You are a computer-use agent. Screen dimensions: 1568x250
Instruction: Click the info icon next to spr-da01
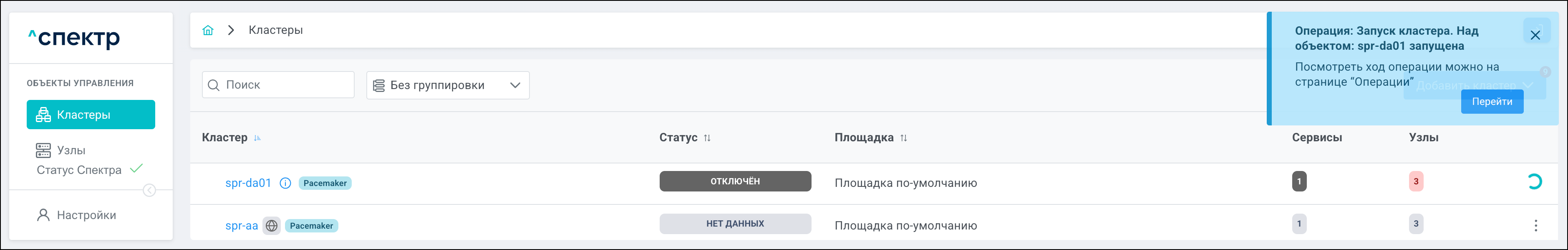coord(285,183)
--------------------------------------------------
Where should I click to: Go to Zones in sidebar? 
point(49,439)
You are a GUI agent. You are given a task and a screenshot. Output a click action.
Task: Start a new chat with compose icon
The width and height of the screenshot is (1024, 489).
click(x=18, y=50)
--------------------------------------------------
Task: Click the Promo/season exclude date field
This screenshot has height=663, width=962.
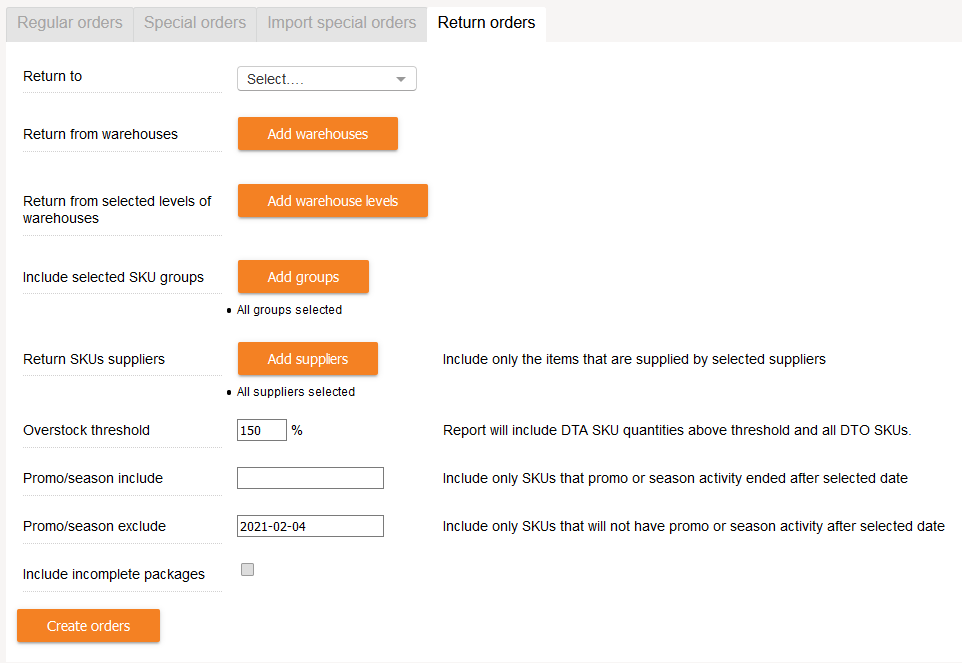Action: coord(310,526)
--------------------------------------------------
| Brief |
To answer, copy each line from the material above that has the word "agent".

| Completed task |
You are a computer-use agent. Screen dimensions: 1568x250
You are a GUI agent. You are given a task and a screenshot. Output a click action.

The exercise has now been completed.